# Problem description
Write out the records word for word, with no pictures.

Collected data:
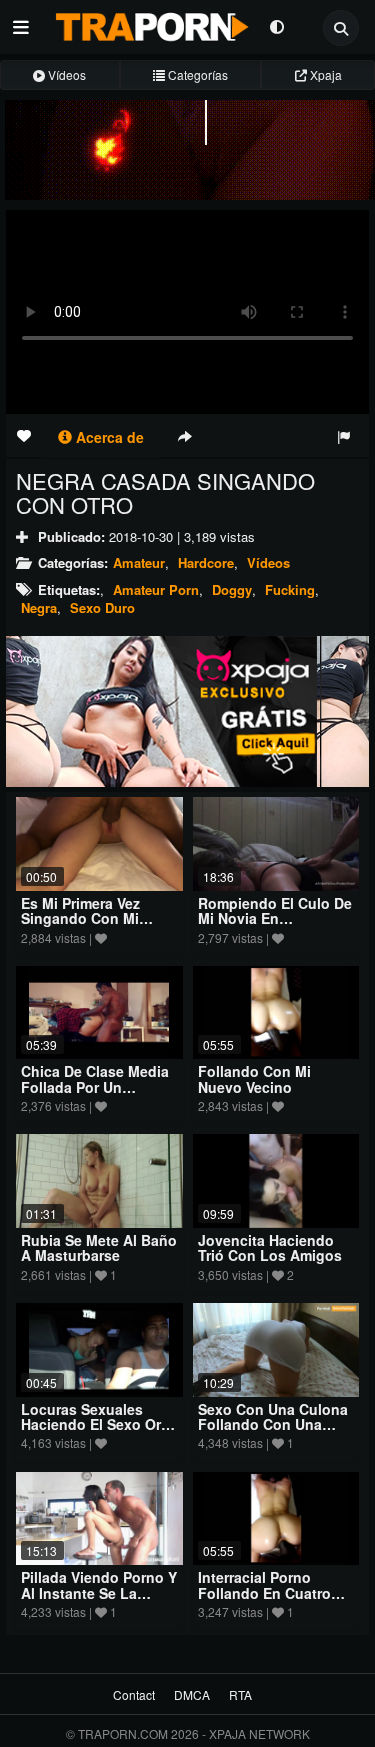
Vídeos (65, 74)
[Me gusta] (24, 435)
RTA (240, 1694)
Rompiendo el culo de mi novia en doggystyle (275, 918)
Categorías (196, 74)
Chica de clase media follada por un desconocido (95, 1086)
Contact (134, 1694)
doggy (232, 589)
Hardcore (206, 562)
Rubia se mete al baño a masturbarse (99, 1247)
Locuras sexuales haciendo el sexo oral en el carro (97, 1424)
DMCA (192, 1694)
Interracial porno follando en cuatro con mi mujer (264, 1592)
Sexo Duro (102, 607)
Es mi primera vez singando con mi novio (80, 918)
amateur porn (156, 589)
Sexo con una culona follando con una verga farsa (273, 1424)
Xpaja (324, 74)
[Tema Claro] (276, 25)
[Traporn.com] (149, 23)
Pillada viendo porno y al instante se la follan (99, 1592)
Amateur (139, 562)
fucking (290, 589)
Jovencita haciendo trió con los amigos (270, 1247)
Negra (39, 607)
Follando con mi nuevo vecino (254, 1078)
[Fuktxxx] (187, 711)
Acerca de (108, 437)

# Your response
Vídeos (65, 74)
[Me gusta] (24, 435)
RTA (240, 1694)
Rompiendo el culo de mi novia en doggystyle (275, 918)
Categorías (196, 74)
Chica de clase media follada por un desconocido (95, 1086)
Contact (134, 1694)
doggy (232, 589)
Hardcore (206, 562)
Rubia se mete al baño a masturbarse (99, 1247)
Locuras sexuales haciendo el sexo oral en el carro (97, 1424)
DMCA (192, 1694)
Interracial porno follando en cuatro con mi mujer (264, 1592)
Sexo Duro (102, 607)
Es mi primera vez singando con mi novio (80, 918)
amateur porn (156, 589)
Sexo con una culona follando con una verga farsa (273, 1424)
Xpaja (324, 74)
[Tema Claro] (276, 25)
[Traporn.com] (149, 23)
Pillada viendo porno y al instante se la follan (99, 1592)
Amateur (139, 562)
fucking (290, 589)
Jovencita haciendo trió con los amigos (270, 1247)
Negra (39, 607)
Follando con mi nuevo vecino (254, 1078)
[Fuktxxx] (187, 711)
Acerca de (108, 437)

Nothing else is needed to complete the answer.